| lists.openwall.net | lists / announce owl-users owl-dev john-users john-dev passwdqc-users yescrypt popa3d-users / oss-security kernel-hardening musl sabotage tlsify passwords / crypt-dev xvendor / Bugtraq Full-Disclosure linux-kernel linux-netdev linux-ext4 linux-hardening linux-cve-announce PHC | |
|
Open Source and information security mailing list archives
| ||
|
Date: Fri, 08 Apr 2022 09:09:00 -0000
From: "tip-bot2 for Tom Lendacky" <tip-bot2@...utronix.de>
To: linux-tip-commits@...r.kernel.org
Cc: Tom Lendacky <thomas.lendacky@....com>,
Brijesh Singh <brijesh.singh@....com>,
Borislav Petkov <bp@...e.de>, x86@...nel.org,
linux-kernel@...r.kernel.org
Subject: [tip: x86/sev] x86/sev: Use SEV-SNP AP creation to start secondary CPUs
The following commit has been merged into the x86/sev branch of tip:
Commit-ID: 0afb6b660a6b58cb336d1175ed687bf9525849a4
Gitweb: https://git.kernel.org/tip/0afb6b660a6b58cb336d1175ed687bf9525849a4
Author: Tom Lendacky <thomas.lendacky@....com>
AuthorDate: Mon, 07 Mar 2022 15:33:32 -06:00
Committer: Borislav Petkov <bp@...e.de>
CommitterDate: Wed, 06 Apr 2022 17:06:49 +02:00
x86/sev: Use SEV-SNP AP creation to start secondary CPUs
To provide a more secure way to start APs under SEV-SNP, use the SEV-SNP
AP Creation NAE event.

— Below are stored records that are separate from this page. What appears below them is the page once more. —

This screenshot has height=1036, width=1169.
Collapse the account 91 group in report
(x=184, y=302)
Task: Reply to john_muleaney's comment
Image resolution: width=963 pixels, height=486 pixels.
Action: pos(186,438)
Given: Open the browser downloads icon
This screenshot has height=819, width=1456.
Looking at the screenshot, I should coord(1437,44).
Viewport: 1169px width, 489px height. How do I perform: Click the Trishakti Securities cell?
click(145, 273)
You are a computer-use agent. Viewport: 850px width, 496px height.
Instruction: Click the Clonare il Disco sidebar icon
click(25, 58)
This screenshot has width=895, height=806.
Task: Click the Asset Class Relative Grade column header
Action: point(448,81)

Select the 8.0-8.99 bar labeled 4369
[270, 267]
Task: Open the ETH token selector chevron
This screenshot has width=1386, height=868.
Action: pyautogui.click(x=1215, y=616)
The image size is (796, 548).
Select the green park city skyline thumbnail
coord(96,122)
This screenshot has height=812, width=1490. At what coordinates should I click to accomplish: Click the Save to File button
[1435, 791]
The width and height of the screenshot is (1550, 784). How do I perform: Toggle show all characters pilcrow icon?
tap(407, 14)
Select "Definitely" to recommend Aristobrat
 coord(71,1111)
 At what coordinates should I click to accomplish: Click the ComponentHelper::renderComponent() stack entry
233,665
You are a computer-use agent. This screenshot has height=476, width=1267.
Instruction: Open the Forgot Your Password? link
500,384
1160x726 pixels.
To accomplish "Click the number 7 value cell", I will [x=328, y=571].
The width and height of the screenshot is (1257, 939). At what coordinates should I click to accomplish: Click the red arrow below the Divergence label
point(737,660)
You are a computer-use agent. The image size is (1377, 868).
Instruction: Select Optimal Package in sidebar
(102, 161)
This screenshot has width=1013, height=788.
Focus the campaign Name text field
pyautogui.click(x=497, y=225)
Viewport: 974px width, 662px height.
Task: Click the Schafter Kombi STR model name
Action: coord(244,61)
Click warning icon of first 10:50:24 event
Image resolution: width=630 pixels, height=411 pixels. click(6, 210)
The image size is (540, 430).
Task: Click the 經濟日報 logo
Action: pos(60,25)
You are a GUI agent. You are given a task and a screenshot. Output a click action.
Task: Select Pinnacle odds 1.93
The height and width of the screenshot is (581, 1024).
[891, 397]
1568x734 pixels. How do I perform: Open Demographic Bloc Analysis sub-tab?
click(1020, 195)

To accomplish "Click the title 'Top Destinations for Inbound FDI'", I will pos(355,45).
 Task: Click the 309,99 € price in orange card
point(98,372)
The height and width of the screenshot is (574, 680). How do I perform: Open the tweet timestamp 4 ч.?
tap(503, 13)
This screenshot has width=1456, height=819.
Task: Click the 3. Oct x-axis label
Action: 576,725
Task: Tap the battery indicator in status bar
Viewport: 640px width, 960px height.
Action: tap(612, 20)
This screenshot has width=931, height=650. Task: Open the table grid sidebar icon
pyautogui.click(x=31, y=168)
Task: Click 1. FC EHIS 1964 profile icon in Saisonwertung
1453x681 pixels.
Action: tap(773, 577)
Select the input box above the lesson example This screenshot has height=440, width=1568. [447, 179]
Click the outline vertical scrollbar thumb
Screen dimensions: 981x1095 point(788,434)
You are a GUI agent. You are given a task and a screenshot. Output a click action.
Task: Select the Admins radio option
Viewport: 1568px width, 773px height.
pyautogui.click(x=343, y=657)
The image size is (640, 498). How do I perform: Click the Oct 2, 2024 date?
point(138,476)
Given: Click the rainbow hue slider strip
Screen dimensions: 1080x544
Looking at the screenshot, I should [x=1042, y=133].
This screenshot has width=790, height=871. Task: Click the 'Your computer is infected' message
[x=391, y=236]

This allows for guest control over the AP register
state rather than trusting the hypervisor with the SEV-ES Jump Table
address.
During native_smp_prepare_cpus(), invoke an SEV-SNP function that, if
SEV-SNP is active, will set/override apic->wakeup_secondary_cpu. This
will allow the SEV-SNP AP Creation NAE event method to be used to boot
the APs. As a result of installing the override when SEV-SNP is active,
this method of starting the APs becomes the required method. The override
function will fail to start the AP if the hypervisor does not have
support for AP creation.
[ bp: Work in forgotten review comments. ]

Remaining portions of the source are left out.